## Job
Copy the part of the data that starts with the line containing "screenshot is (1280, 720)." and ends with the line containing "coordinates (93, 608).", word for word. Include both of those lines and nothing outside them.

## Text and item location entries
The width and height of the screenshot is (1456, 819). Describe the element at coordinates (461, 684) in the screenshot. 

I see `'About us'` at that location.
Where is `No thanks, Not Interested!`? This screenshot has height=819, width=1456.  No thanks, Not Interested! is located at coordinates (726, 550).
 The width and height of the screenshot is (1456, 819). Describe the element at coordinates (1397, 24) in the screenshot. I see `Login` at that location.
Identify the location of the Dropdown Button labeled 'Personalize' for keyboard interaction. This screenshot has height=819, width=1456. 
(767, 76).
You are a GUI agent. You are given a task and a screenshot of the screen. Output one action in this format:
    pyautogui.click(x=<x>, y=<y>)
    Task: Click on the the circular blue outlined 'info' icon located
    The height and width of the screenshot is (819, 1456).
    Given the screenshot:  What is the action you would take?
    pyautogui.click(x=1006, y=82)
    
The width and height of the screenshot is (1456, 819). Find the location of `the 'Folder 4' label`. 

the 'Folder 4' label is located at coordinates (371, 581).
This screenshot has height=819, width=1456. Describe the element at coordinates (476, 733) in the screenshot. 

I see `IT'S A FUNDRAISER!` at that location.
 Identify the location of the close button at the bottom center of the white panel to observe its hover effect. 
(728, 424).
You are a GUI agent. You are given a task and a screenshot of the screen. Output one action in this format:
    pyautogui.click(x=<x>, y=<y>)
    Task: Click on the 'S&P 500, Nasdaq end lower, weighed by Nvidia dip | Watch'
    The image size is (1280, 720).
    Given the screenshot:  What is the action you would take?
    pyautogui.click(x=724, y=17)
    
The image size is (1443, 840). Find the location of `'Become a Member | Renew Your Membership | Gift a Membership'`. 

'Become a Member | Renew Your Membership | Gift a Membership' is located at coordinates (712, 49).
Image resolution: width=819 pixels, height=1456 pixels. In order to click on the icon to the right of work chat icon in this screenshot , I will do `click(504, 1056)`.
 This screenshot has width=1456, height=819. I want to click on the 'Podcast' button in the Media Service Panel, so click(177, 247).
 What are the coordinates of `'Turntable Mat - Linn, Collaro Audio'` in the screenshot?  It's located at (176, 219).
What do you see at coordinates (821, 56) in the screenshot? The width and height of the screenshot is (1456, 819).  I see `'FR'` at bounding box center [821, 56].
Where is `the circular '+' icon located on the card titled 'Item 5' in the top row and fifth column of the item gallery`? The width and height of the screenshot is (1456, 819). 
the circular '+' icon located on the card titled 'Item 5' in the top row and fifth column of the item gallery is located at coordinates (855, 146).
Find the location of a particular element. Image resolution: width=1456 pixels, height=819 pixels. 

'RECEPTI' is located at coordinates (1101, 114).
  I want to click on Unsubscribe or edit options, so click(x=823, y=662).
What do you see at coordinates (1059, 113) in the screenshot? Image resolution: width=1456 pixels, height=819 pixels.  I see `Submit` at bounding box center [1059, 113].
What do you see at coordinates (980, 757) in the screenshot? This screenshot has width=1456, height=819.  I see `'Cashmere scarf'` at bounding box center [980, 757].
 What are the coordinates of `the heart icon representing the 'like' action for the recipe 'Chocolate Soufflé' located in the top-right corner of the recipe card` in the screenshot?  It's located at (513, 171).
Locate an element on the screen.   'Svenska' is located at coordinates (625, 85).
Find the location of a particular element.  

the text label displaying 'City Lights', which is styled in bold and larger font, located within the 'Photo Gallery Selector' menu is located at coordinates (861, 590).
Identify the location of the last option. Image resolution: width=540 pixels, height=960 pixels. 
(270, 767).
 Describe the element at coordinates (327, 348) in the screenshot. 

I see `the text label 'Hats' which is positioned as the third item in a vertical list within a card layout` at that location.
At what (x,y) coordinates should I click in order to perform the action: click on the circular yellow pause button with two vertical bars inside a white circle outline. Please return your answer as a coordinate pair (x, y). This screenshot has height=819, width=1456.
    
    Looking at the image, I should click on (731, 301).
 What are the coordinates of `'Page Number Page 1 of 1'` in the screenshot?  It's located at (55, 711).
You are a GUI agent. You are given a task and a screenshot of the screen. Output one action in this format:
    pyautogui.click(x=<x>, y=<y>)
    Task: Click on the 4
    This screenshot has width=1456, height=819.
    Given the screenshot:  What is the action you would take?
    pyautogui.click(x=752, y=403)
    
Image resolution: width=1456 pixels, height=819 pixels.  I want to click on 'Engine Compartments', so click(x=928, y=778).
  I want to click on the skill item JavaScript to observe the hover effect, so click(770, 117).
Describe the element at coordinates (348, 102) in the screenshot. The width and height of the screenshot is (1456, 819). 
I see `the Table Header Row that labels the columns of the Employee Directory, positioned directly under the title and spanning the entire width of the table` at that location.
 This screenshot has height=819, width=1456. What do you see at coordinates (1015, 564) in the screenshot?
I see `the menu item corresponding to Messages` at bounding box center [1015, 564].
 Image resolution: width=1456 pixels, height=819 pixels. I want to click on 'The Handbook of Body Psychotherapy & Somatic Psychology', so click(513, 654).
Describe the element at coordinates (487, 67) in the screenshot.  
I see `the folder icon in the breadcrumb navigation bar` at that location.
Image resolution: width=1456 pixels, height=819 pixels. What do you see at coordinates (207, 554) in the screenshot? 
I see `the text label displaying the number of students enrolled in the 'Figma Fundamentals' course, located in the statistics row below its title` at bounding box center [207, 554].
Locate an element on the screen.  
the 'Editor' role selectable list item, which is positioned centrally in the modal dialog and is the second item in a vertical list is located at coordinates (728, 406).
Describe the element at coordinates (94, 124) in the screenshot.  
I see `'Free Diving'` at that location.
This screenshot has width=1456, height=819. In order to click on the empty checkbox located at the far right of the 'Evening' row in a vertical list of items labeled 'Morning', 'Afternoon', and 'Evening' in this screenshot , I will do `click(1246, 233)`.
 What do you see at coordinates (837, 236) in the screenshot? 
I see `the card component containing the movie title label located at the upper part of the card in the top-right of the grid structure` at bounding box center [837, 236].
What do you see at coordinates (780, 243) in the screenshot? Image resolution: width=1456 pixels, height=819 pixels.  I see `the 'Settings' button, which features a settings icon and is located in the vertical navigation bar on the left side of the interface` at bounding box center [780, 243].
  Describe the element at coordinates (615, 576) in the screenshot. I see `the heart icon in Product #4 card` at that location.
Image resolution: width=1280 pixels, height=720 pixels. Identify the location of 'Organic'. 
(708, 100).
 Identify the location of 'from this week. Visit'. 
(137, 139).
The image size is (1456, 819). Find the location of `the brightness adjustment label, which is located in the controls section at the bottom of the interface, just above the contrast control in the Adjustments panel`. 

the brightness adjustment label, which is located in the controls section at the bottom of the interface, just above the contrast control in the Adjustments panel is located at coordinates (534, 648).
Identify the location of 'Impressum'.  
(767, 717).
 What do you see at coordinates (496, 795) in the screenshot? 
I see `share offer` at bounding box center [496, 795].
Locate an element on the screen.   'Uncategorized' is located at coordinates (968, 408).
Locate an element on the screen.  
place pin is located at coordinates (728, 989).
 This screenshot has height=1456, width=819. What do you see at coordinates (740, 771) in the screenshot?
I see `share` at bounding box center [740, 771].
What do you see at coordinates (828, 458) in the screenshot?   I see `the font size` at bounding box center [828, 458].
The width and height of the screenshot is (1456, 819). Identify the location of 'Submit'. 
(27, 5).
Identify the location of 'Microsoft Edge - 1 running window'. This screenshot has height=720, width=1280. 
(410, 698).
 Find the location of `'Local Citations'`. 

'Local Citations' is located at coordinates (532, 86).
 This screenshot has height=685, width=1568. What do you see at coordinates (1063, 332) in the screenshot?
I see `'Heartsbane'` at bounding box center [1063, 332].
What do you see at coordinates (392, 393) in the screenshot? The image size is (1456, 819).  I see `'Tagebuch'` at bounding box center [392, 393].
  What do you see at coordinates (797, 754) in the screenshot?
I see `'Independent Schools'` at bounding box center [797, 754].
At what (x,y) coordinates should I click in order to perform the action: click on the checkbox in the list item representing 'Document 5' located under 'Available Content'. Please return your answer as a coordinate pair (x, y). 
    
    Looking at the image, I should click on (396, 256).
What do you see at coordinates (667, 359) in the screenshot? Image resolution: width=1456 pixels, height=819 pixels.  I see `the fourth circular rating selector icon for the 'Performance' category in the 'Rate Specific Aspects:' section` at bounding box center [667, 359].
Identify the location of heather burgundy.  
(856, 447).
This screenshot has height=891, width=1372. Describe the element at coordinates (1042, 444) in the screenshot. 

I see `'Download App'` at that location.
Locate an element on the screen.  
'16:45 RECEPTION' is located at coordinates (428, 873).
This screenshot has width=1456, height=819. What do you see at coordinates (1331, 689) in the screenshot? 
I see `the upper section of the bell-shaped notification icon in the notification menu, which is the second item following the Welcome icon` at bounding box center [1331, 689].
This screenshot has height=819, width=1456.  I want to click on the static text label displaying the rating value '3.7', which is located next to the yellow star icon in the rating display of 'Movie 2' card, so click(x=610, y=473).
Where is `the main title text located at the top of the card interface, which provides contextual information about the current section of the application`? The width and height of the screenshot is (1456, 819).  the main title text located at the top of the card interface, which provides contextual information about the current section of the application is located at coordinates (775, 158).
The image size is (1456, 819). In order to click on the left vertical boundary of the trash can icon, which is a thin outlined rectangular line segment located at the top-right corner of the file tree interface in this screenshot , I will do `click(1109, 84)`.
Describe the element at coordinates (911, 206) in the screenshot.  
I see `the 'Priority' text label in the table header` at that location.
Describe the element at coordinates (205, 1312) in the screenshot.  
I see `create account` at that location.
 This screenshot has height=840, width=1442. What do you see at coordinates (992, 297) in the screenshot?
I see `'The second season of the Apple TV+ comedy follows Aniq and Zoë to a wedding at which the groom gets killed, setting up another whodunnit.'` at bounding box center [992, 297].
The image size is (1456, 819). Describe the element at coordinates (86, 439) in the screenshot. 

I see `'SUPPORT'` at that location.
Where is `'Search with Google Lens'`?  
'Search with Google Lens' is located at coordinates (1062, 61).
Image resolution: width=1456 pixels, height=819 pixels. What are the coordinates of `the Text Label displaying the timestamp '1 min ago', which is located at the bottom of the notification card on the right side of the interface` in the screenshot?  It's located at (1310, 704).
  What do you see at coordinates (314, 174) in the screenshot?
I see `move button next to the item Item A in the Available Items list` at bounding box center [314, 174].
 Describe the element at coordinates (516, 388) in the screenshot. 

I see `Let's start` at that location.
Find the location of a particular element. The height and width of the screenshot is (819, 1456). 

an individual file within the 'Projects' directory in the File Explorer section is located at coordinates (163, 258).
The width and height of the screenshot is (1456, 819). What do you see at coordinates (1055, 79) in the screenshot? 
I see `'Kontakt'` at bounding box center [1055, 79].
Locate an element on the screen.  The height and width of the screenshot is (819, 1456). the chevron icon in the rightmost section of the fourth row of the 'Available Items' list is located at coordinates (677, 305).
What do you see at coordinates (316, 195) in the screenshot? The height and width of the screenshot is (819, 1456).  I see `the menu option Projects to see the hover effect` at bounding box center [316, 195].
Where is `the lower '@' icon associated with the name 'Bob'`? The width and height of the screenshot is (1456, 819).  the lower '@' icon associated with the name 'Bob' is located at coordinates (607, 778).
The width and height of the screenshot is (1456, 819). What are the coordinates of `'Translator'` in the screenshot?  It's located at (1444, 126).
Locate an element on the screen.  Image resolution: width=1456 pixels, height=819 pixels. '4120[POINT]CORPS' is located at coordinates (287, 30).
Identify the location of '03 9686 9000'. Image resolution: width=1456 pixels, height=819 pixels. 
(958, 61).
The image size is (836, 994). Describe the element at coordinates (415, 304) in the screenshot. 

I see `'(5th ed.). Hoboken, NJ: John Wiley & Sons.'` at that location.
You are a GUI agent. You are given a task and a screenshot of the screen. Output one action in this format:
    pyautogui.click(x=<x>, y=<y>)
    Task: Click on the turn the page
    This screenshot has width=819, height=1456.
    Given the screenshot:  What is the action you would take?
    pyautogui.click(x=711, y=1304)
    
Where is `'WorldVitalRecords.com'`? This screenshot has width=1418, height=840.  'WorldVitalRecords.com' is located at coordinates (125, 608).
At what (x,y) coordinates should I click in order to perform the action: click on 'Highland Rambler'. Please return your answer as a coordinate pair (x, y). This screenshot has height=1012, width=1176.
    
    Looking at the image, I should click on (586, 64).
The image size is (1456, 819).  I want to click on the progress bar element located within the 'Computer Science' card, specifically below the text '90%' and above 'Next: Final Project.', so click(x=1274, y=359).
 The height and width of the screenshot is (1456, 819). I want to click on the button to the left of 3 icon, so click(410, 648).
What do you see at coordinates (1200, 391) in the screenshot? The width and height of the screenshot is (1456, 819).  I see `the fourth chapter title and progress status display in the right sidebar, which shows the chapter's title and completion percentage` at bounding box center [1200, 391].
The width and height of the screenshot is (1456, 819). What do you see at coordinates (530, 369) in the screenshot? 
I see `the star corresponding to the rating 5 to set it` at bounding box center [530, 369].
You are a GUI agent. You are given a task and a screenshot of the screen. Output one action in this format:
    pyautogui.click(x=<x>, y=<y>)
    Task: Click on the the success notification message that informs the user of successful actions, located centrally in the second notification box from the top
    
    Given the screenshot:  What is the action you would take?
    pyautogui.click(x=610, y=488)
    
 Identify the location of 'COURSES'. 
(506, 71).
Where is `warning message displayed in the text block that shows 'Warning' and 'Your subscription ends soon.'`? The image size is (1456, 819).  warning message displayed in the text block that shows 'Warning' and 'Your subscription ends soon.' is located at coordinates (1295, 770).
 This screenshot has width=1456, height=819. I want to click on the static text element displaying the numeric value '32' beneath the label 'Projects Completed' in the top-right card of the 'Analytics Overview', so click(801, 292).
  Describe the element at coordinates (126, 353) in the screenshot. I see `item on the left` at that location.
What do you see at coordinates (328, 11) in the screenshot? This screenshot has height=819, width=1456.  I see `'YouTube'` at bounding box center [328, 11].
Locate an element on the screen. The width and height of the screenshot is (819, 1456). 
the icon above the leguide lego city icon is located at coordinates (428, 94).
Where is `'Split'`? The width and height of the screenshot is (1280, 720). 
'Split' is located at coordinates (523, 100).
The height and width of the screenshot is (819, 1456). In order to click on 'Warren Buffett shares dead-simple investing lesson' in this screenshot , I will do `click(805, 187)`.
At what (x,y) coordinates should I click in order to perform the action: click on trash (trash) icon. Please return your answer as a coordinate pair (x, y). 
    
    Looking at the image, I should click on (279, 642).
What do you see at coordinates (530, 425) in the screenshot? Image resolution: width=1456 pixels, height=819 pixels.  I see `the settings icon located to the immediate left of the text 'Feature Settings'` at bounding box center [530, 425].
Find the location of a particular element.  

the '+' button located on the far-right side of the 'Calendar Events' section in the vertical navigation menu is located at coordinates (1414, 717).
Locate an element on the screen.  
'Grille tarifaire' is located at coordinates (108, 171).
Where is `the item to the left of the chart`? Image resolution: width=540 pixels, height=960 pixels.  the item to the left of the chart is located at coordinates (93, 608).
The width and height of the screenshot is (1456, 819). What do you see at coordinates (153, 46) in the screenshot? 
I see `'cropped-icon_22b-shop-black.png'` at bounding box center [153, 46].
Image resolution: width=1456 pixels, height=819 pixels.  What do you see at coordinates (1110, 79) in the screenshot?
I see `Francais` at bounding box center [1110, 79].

## The solution
Where is `'Split'`? The width and height of the screenshot is (1280, 720). 
'Split' is located at coordinates (523, 100).
The height and width of the screenshot is (819, 1456). In order to click on 'Warren Buffett shares dead-simple investing lesson' in this screenshot , I will do `click(805, 187)`.
At what (x,y) coordinates should I click in order to perform the action: click on trash (trash) icon. Please return your answer as a coordinate pair (x, y). 
    
    Looking at the image, I should click on (279, 642).
What do you see at coordinates (530, 425) in the screenshot? Image resolution: width=1456 pixels, height=819 pixels.  I see `the settings icon located to the immediate left of the text 'Feature Settings'` at bounding box center [530, 425].
Find the location of a particular element.  

the '+' button located on the far-right side of the 'Calendar Events' section in the vertical navigation menu is located at coordinates (1414, 717).
Locate an element on the screen.  
'Grille tarifaire' is located at coordinates (108, 171).
Where is `the item to the left of the chart`? Image resolution: width=540 pixels, height=960 pixels.  the item to the left of the chart is located at coordinates (93, 608).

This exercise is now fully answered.